Jouant souvent avec l’épaisseur polysémique, voire homonymique des mots (« Celui que je suis a cessé de m’attendre. »), les textes fulgurants laissent entrevoir de vastes espaces poétiques (« La montagne, pour ne pas me voir partir, s’est couverte de brume. » ; « C’est moi qui ralentis ou les nuages qui se pressent ? » ; « Il pleut sur la rivière comme du temps sur le temps. »), et parfois Verlaine n’est pas loin (« Console-toi mon bel oiseau, depuis ta cage tu peux voir le ciel. »), et à propos d’oiseau, cas désespéré : « Si tu laisses la cage ouverte, il reviendra ».
Si l’on veut de l’humour, toutes les précautions sont prises : « Quand l’humour est trop grinçant, il faut ajouter de l’huile », et ce n’est pas ce qui manque, l’humour, du genre érotico-sentimental (« Nos ombres ses sont mêlées, c’était bon. ») ou philosophico-absurde (« - La vérité, c’est que la liberté n’existe pas. / - Oui, mais si la vérité n’existe pas ? »). Et parfois on touche à des abîmes sociologico-mondiaux (« Trop d’humains tue l’humain »), voire à un mysticisme tout personnel mais qui ferait bien d’être universel : « Quoi ? Ce ne serait pas Dieu qui aurait créé le rire ? ».
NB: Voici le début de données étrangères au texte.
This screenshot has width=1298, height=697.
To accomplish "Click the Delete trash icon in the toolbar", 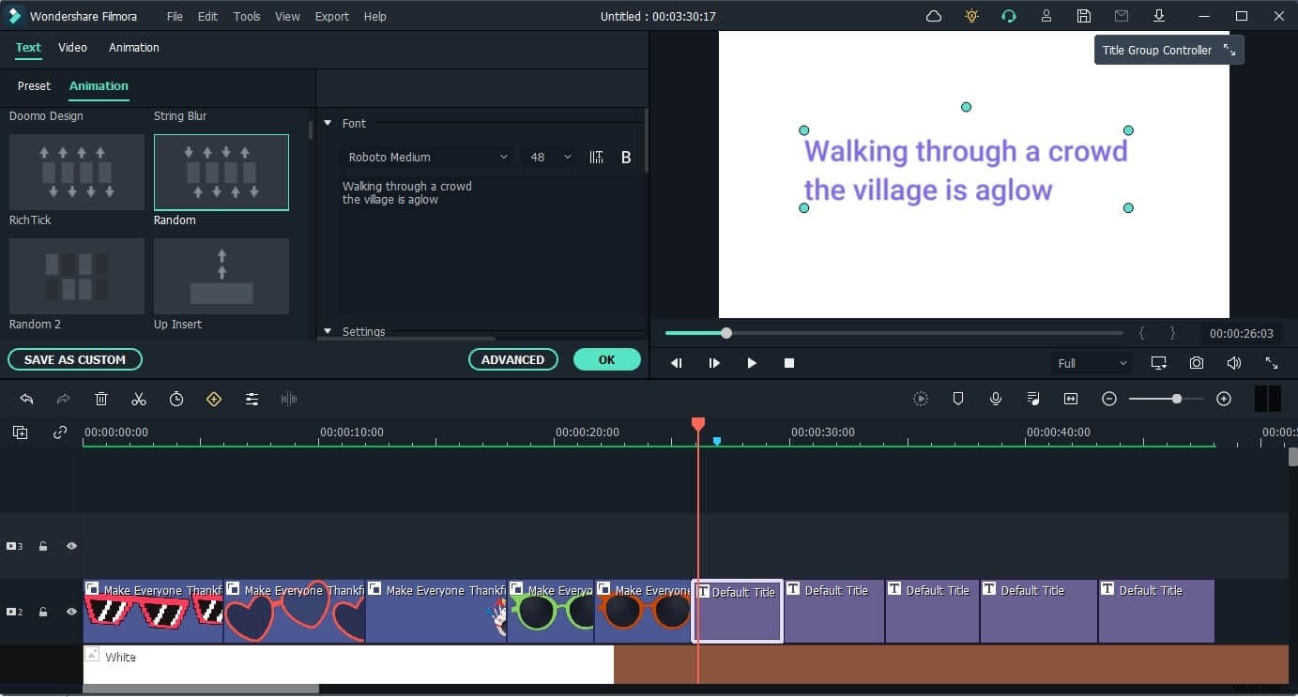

Sans cela, l’angoisse risque de nous étreindre (« Pour plus de sûreté, la ligne d’horizon fut électrifiée. » ; « Il ferma les yeux mais dut les rouvrir : à l’intérieur c’était pire. »), même quand elle se laisse aller à la susdite polysémie (« Je tue le temps, mais ce n’est que légitime défense. »). Car souvent, la vie n’est que désillusion (« Elle ne m’a pas vu, elle a juste regardé si je la regardais. » ; « -J’ai acheté votre livre. / – Ah oui ? IL vous a plu ? / - Je ne sais pas, je l’ai offert. »). Tout de même, laissons-nous aller à l’optimisme : « C’est fou ce qu’un sourire sincère produit de lumière. » Et en toute sincérité, on sourit, on rit même, en se laissant aller à la mélancolie lumineuse (bravons l’oxymore) des icebergs de Paul Lambda.